Here’s the kicker: the combination of Namespace, MetricName, and Dimensions uniquely defines a metric. Send a value with a new combination of dimensions, and CloudWatch will quietly create a brand new metric for you. It’s powerful, but it can also lead to metric explosion (and a surprising bill) if you’re careless, like using a user ID as a dimension value. Don’t do that.

Publishing via the AWS CLI

The CLI is perfect for quick tests or shell scripts. The syntax is… well, it’s a bit JSON-heavy, but you get used to it.

aws cloudwatch put-metric-data \
  --namespace "MyApp/Test" \
  --metric-data \
  '[
    {
      "MetricName": "OrdersProcessed",
      "Value": 42,
      "Unit": "Count",
      "Dimensions": [
        {
          "Name": "Environment",
          "Value": "Development"
        },
        {
          "Name": "Process",
          "Value": "WorkerNode-1A"
        }
      ]
    }
  ]'

Run that, wait a minute or two (data isn’t instantaneous), and then check your CloudWatch console. Your custom metric should be there, proudly doing nothing until you send more data.

The Right Way: Using the SDK (Python Example)

For any real application, you’ll use an SDK. Here’s how you do it in Python (Boto3). Notice how we’re sending two different metrics in a single call—this is the efficient way to do it.

import boto3
from datetime import datetime

client = boto3.client('cloudwatch')

# Create the metric data list
metric_data = [
    {
        'MetricName': 'PageLoadTime',
        'Timestamp': datetime.now(),
        'Value': 755.2,
        'Unit': 'Milliseconds',
        'Dimensions': [
            {
                'Name': 'PageName',
                'Value': 'Homepage'
            },
            {
                'Name': 'Environment',
                'Value': 'Production'
            }
        ]
    },
    {
        'MetricName': 'SuccessfulLogins',
        'Timestamp': datetime.now(),
        'Value': 1,
        'Unit': 'Count',
        'Dimensions': [
            {
                'Name': 'AuthenticationMethod',
                'Value': 'OAuth'
            }
        ]
    }
]

# Send the batch of metrics
response = client.put_metric_data(
    Namespace='MyWebApp/Performance',
    MetricData=metric_data
)

print("Metrics published successfully:", response)

Pitfalls, Sharp Edges, and Best Practices

  1. Resolution: Standard vs.

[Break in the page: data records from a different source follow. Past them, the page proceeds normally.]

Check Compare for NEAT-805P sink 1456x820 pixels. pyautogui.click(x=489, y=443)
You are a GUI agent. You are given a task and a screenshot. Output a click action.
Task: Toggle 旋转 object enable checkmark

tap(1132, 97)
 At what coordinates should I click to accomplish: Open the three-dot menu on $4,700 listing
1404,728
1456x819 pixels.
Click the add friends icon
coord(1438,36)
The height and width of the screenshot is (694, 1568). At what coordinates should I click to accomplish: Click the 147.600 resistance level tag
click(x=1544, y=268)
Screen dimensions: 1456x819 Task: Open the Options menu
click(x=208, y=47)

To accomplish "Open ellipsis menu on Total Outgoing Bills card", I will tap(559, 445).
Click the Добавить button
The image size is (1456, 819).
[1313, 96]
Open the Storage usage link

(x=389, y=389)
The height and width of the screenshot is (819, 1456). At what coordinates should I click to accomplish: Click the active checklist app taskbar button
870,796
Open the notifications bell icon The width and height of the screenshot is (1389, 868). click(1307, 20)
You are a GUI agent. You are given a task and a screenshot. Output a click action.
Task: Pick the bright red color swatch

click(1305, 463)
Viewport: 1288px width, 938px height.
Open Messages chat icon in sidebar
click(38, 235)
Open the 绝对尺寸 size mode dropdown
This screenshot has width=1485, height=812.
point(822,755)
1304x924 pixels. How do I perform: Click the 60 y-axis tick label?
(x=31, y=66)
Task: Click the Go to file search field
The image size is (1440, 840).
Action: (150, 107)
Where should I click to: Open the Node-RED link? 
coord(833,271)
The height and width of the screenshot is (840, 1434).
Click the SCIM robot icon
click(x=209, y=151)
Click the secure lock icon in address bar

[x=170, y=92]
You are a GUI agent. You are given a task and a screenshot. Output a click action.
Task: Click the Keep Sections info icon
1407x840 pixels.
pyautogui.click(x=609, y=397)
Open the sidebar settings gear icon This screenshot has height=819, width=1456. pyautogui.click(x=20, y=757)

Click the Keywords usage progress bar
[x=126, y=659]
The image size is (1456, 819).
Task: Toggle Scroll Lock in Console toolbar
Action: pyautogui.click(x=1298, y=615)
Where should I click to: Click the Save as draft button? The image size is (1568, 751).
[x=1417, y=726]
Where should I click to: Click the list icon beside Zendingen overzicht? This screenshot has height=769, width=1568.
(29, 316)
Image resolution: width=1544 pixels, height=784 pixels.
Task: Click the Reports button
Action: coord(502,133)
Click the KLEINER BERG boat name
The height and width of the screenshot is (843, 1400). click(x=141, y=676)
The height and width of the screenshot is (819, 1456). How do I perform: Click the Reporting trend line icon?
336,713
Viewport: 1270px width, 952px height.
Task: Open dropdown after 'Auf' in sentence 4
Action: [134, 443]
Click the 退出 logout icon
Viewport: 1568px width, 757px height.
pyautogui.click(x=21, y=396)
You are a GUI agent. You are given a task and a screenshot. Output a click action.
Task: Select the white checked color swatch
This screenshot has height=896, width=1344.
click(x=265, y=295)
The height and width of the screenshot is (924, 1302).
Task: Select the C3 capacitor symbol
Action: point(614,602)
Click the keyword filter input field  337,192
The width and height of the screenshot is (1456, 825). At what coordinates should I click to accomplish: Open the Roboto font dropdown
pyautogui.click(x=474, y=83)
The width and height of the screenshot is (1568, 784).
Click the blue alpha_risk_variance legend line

High. By default, metrics are stored at standard resolution (1-minute granularity). You can opt for high resolution (1-second) by including a StorageResolution parameter. But be warned: high-resolution metrics cost more. Only use it if you genuinely need to alarm or graph on a sub-minute basis.
  2. Timestamps are Your Responsibility. The SDK will stamp the data with the current time if you don’t provide a Timestamp. This is fine for near-real-time data. But if you’re batch-processing historical logs and publishing metrics later, you must provide the correct historical timestamp. CloudWatch will accept data up to two weeks in the past (and 2 hours in the future, somehow).
  3. Batching is Non-Optional. Every PutMetricData call has overhead. Never, ever call it for a single data point in a loop. Always batch them up. The maximum batch size is 20 metrics per call and 1 MB per request. Your goal is to minimize the number of API calls, not just because it’s slower, but because those calls themselves… you guessed it… cost money.
  4. Embrace Statistics, Not Just Data Points. You can publish a pre-aggregated set of values using the StatisticValues parameter (Count, Sum, Minimum, Maximum). This is a huge win if you’re calculating these stats anyway—like if you’re measuring latency for 1000 requests. Instead of sending 1000 data points, you send one metric with {Count:1000, Sum:45000, Min:20, Max:2000}. It’s cheaper, faster, and just as effective for graphing.